_Passage shown_:
****************************************

# Lecture 8: Summarizing Data Part 2: Plots

## Recap

• Summary statistics are ways of describing the distribution of a variable
• Examples include mean, percentiles, SD, and specific percentiles of interest (median, min, max)
• Another, very good way to describe a variable is by actually showing that distribution with a graph
• I showed you plenty of graphs last time, this time I’m going to show you how to make them yourself!

• As I mentioned before, we’re going straightforward, doing our plotting with base R
• In the case of plotting, it’s going to be easier to use base R, but also not look as good as the alternative, `ggplot2`, which is also in the tidyverse package.
• `ggplot2` code for plots will be available in the slides. Just search for ‘ggplot’
• And have also been for most previous slides - I’ve been making most graphs with it!
• Don’t forget extra credit opportunity for learning `ggplot2`

## Plot types we will cover:

• Density plots (for continuous)

****************************************

_Tasks to carry out_:
**a.** Reproduce the plotting lecture word for word from "# Lecture 8: Summarizing" to "graphs with it!".
**b.** Keep writing the plotting lecture, picking up right after its last line.
The listing that comes next has nothing to do with the plotting lecture.

_Source excerpt_:

****************************************

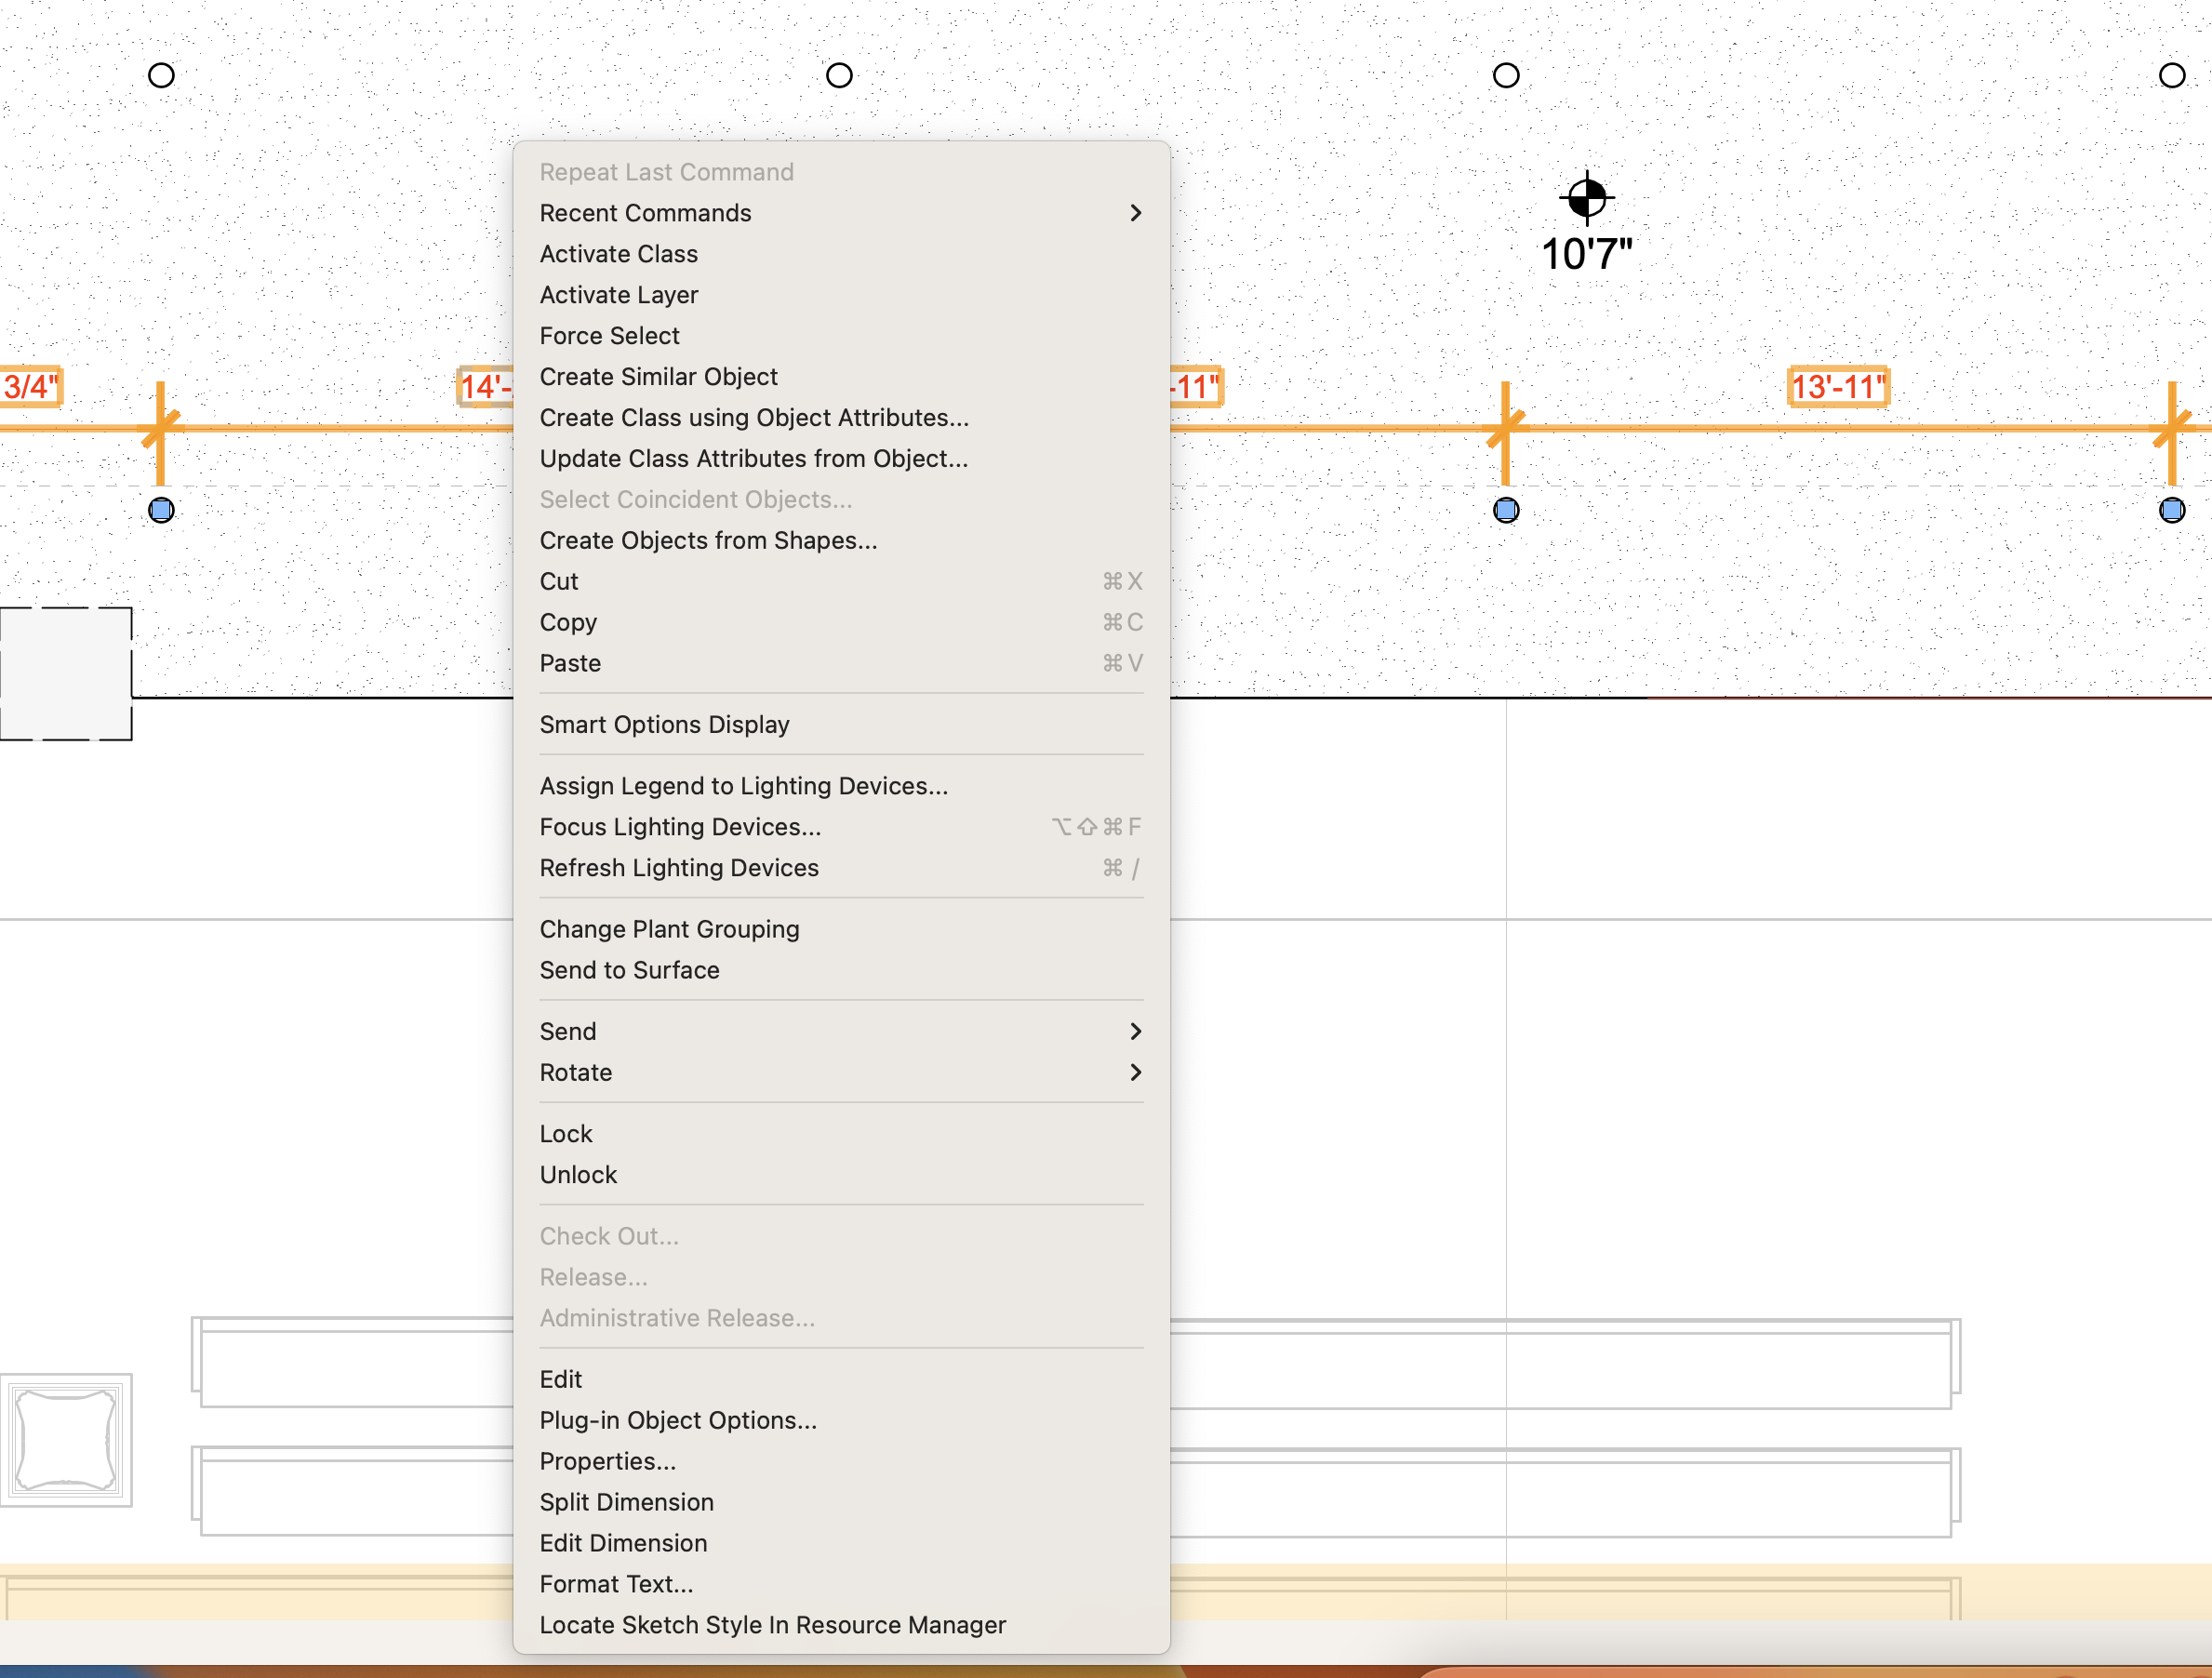Click the crosshair elevation marker icon

1586,197
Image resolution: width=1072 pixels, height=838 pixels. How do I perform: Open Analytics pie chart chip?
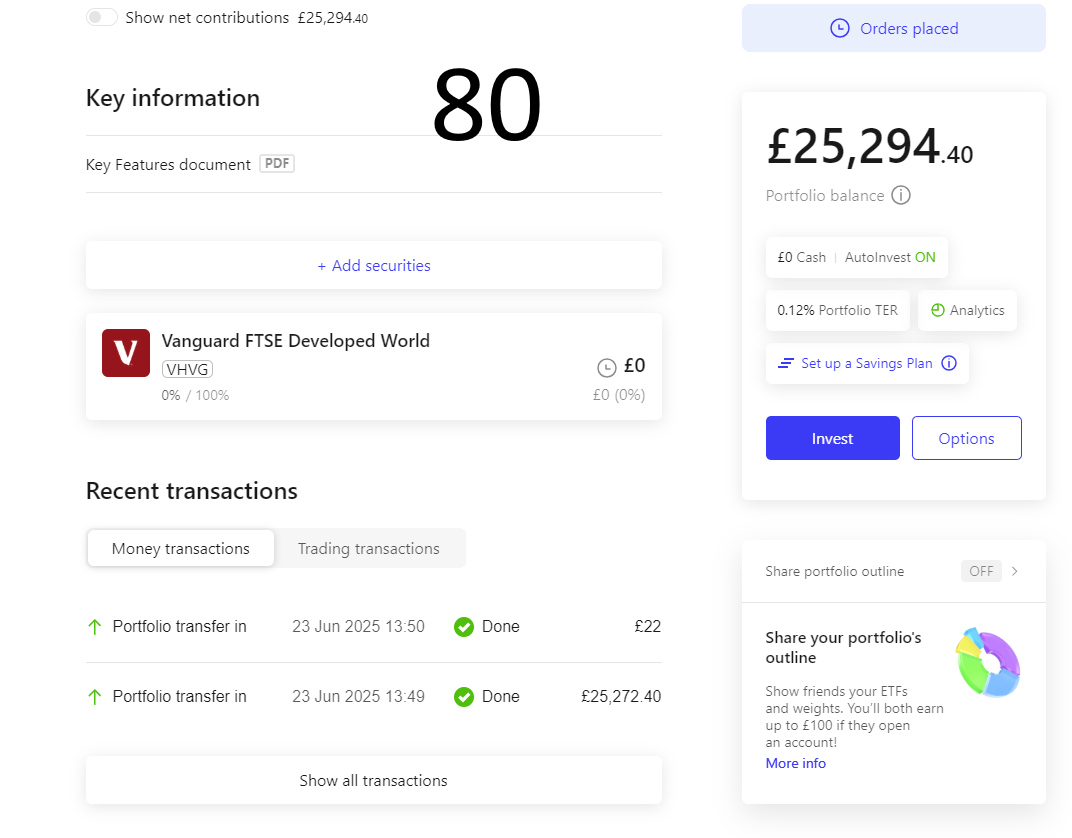pyautogui.click(x=967, y=310)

****************************************

_Answers below_:
**a.**
# Lecture 8: Summarizing Data Part 2: Plots

## Recap

• Summary statistics are ways of describing the distribution of a variable
• Examples include mean, percentiles, SD, and specific percentiles of interest (median, min, max)
• Another, very good way to describe a variable is by actually showing that distribution with a graph
• I showed you plenty of graphs last time, this time I’m going to show you how to make them yourself!

• As I mentioned before, we’re going straightforward, doing our plotting with base R
• In the case of plotting, it’s going to be easier to use base R, but also not look as good as the alternative, `ggplot2`, which is also in the tidyverse package.
• `ggplot2` code for plots will be available in the slides. Just search for ‘ggplot’
• And have also been for most previous slides - I’ve been making most graphs with it!

**b.**
• Histograms (for continuous)
• Box plots (for continuous)
• Bar plots (for categorical)
• Plus:
• Putting lines on plots
• Makin ’em look good!

## Plots we won’t:

• Lots and lots and lots of plot options
• Mosaics, Sankey plots, pie graphs
• Some aren’t common in Econ but could be!
• Others are just too tricky (like maps)
• See The R Graph Gallery

## Density plots and histograms

• Density plots and histograms will show you the full distribution of the variable
• Values along the x-axis, and how often those values show up on y
• The difference - density plots will present a smooth line by averaging nearby values
• A histogram will create “bins” and tell you how many observations fall into each
• (don’t forget we can save plots using Export in the Plots pane)

## Density plots

• To make a density plot, we take our variable and make a `density()` object out of it, then `plot()` that thing!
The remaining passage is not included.